Отрошенко любит «украшенную речь», любит «фигуры речи». Он реализует в своем романе такую несовременную и такую нужную торжественность слова. Он не боится пышности речи, нарядности высказывания. Он витийствует и восторгается словом вместе со своими героями. Слово здесь не простой звук (пустой звук — вошедший в поговорку), но свидетельство о драгоценной реальности. Это и дорого в романе «Приложение к фотоальбому», потому как писатель тут не сознательный реставратор, не умный филолог, но живой свидетель творческой силы русского языка, переживающий и воплощающий его красоту.

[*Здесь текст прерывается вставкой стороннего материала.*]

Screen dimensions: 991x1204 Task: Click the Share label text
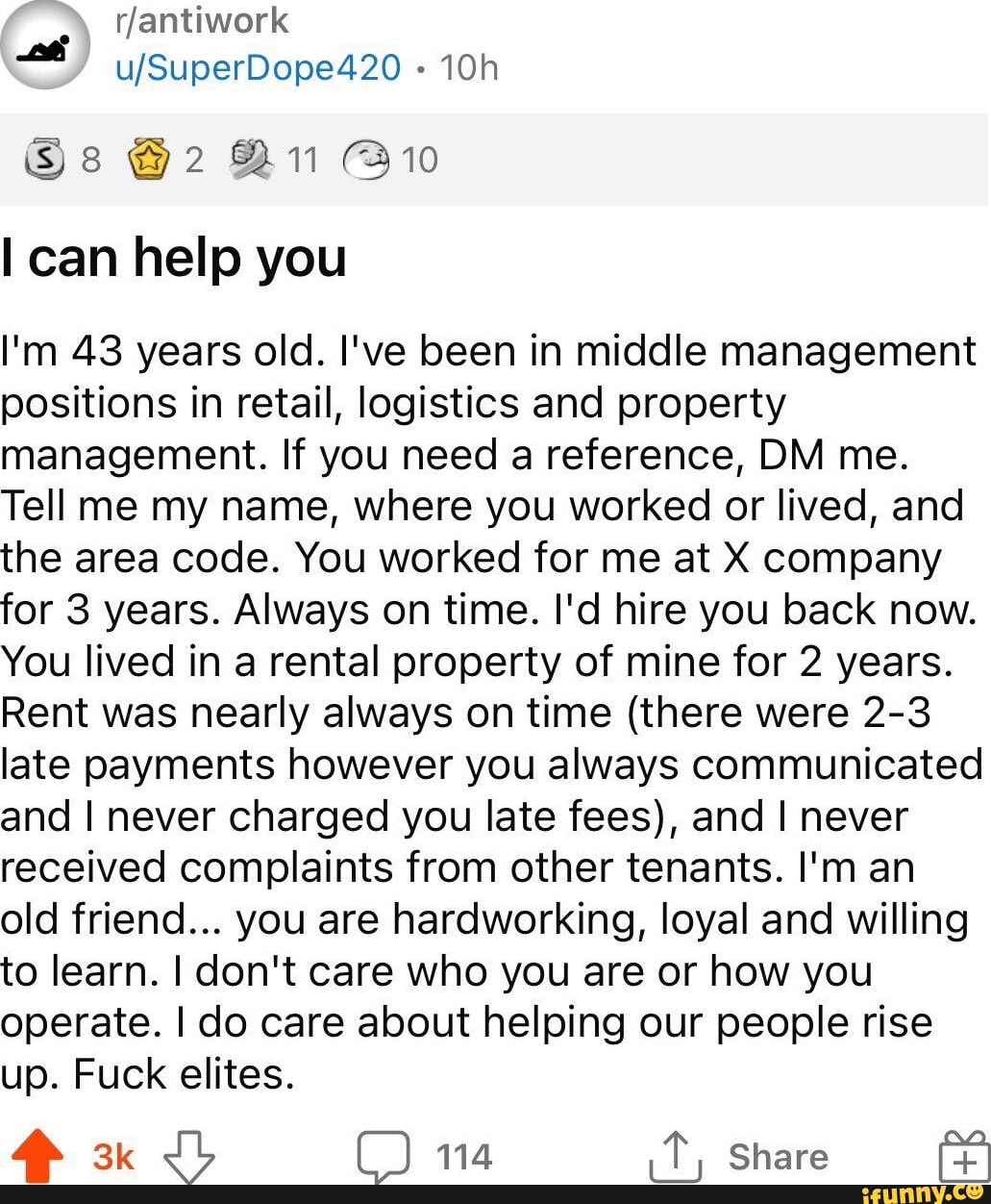(x=778, y=1156)
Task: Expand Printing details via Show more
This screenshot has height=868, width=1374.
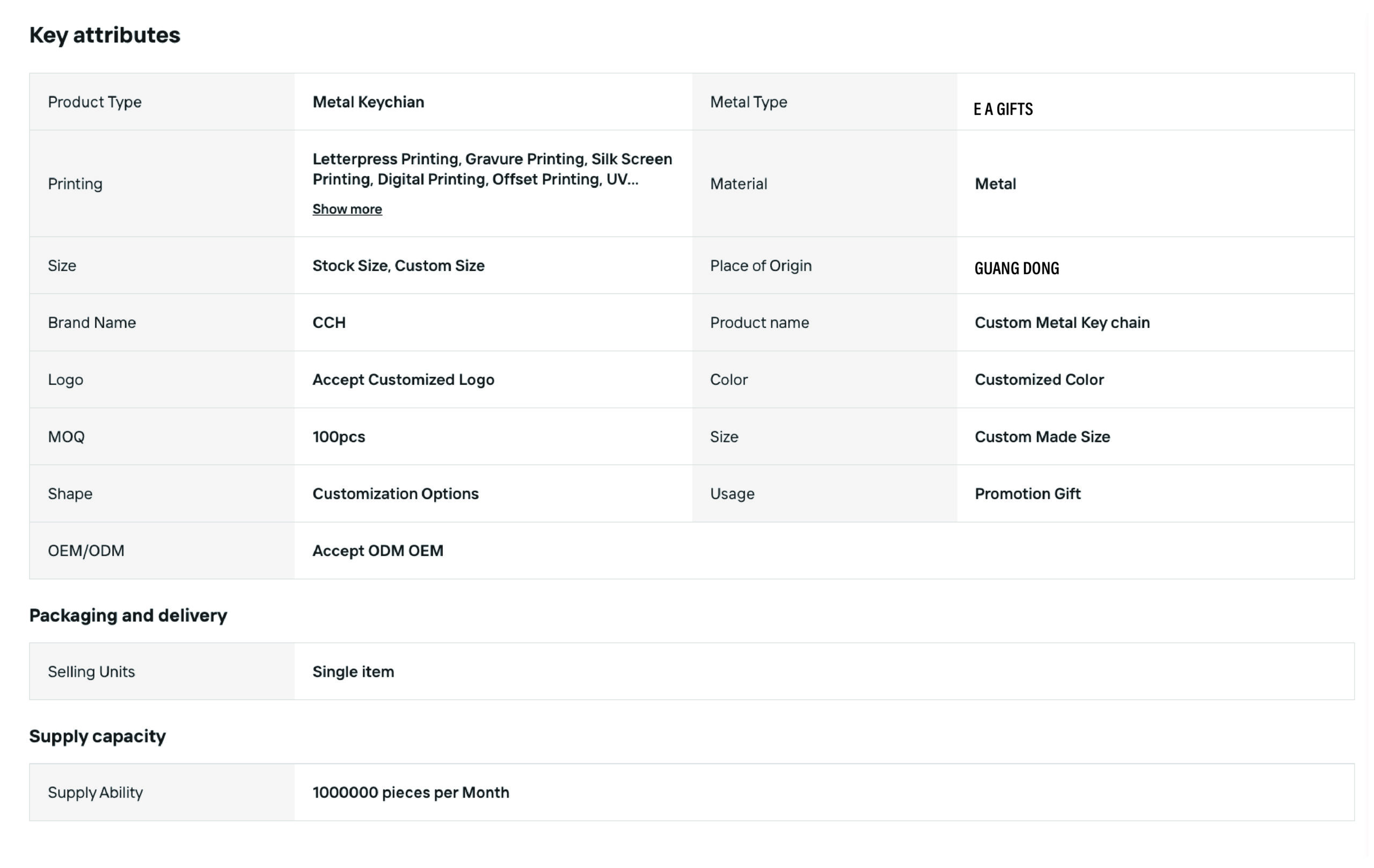Action: point(347,209)
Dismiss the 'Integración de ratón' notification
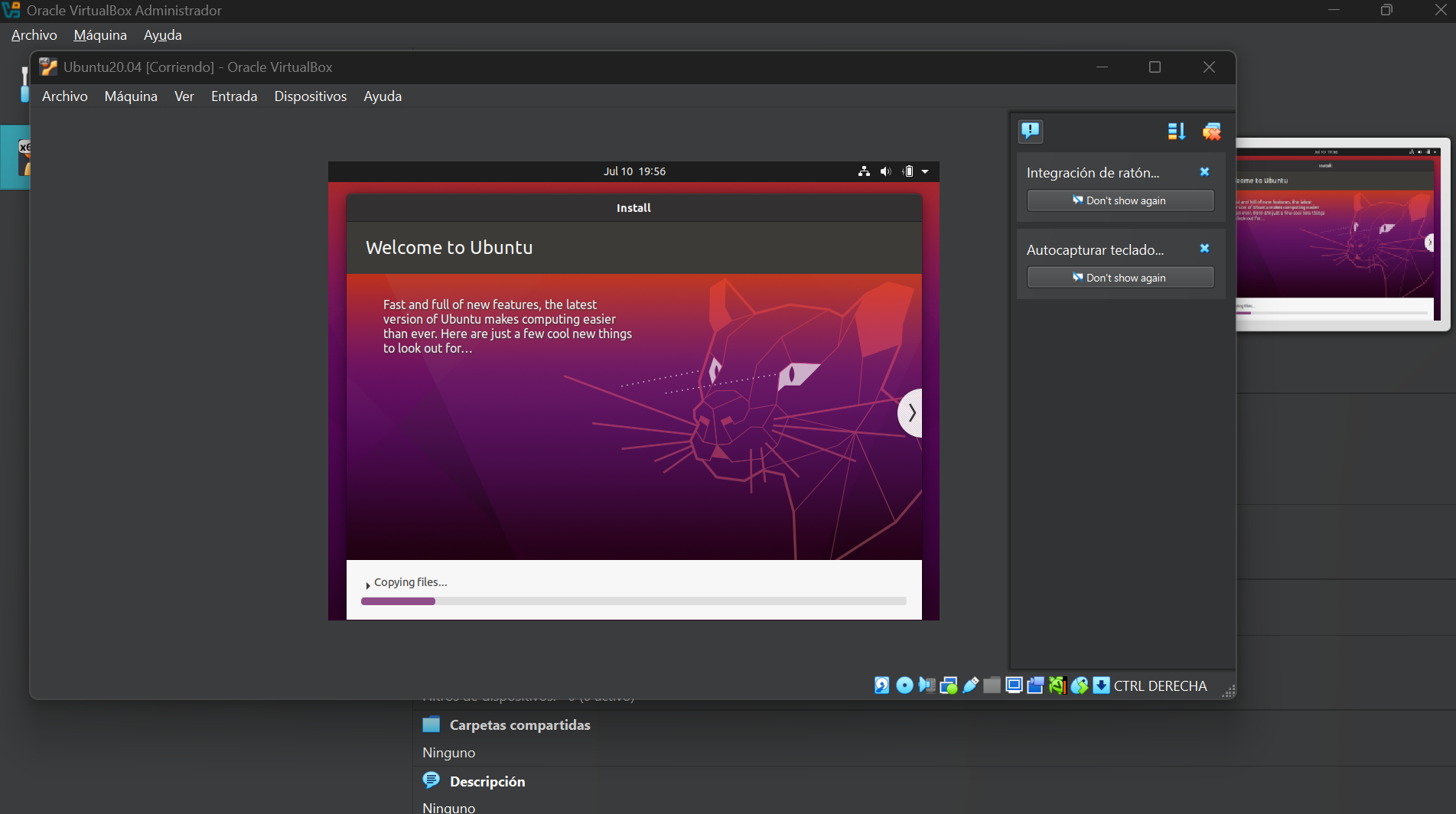Viewport: 1456px width, 814px height. [1204, 172]
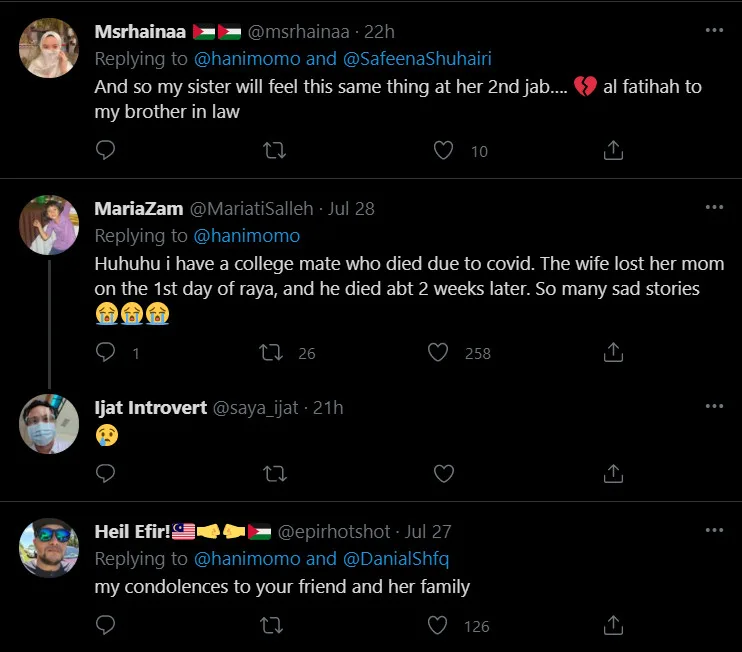View Msrhainaa's profile picture
This screenshot has height=652, width=742.
(x=49, y=47)
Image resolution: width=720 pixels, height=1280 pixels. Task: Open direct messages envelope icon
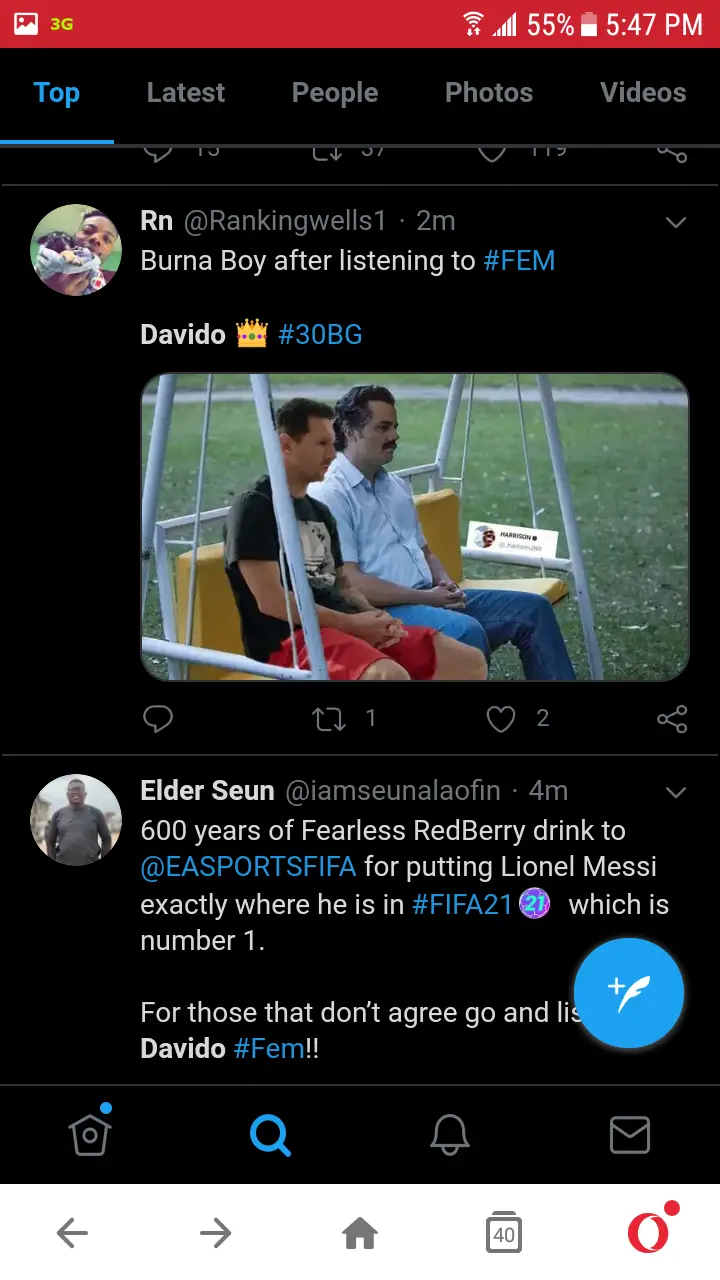tap(629, 1134)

Миф Отрошенко не подлежит критике с позиции исторического соответствия — это чудесное свидетельство бытия. Его апелляция к традиции очевидна — но только не к просветительской и не гуманистической, а имперской. Скорее здесь дышит легендарное «рыцарское» время, не желающее знать ни о каких кризисах (идейных ли, эстетических, религиозных), ни о каких «гниениях души» и деконструкциях стиля и прочих мучительных противоречиях. Роман «Приложение к фотоальбому» — это щедрое вознаграждение нам за утерянные в реальной жизни и в литературе позиции.
* * *
«Приложение к фотоальбому» В. Отрошенко и «Закрытая книга» А. Дмитриева находятся в таком же соотношении друг с другом как живое дерево с телеграфным столбом. Телеграфный столб, — он тоже, конечно, вещь полезная, но не вызывает никаких эстетических или исторических переживаний. В просторном, разветвленном романе Владислава Отрошенко запечатлена радость, разрастающаяся вширь и ввысь. Плывущие над южно-русскими степями времена — зерцало блистательных страниц (круговращения) нашей истории. Можно четко и кратко определить задачу описания такого движения: это такое веселое и идеально-просторное движение истории, что скрывалось и скрывается в глубинах, что все реже и неохотнее осознается современниками, которым (движением) все меньше и меньше умеют восхищаться. Но при всей далекости от дня нынешнего, роман Владислава Отрошенко обладает как культурной актуальностью (утверждая самоценность художественного вымысла и творческой страсти), так и дерзновенным пониманием истории, — писатель ценит именно идеализм, которого не выносит современный ум. Мы могли бы о смысле истории, как предстала она в «Приложении к фотоальбому», сказать так: история не подвергается тлену, она изобильна и не поддается загрязнению, не покрывается ржавчиной и не убывает в себе самой. Ее сияние — драгоценно. И сколько бы не искривлялись смысловые линии нынешней литературы, силу оставаться ей литературой даст не «филологический», не «виртуальный», не «сверхреалистический» роман, но ценности, тождественные русской культуре и русской истории. И, конечно, художественный дар, способный вывести читателя за границы пространства с заколоченными окнами.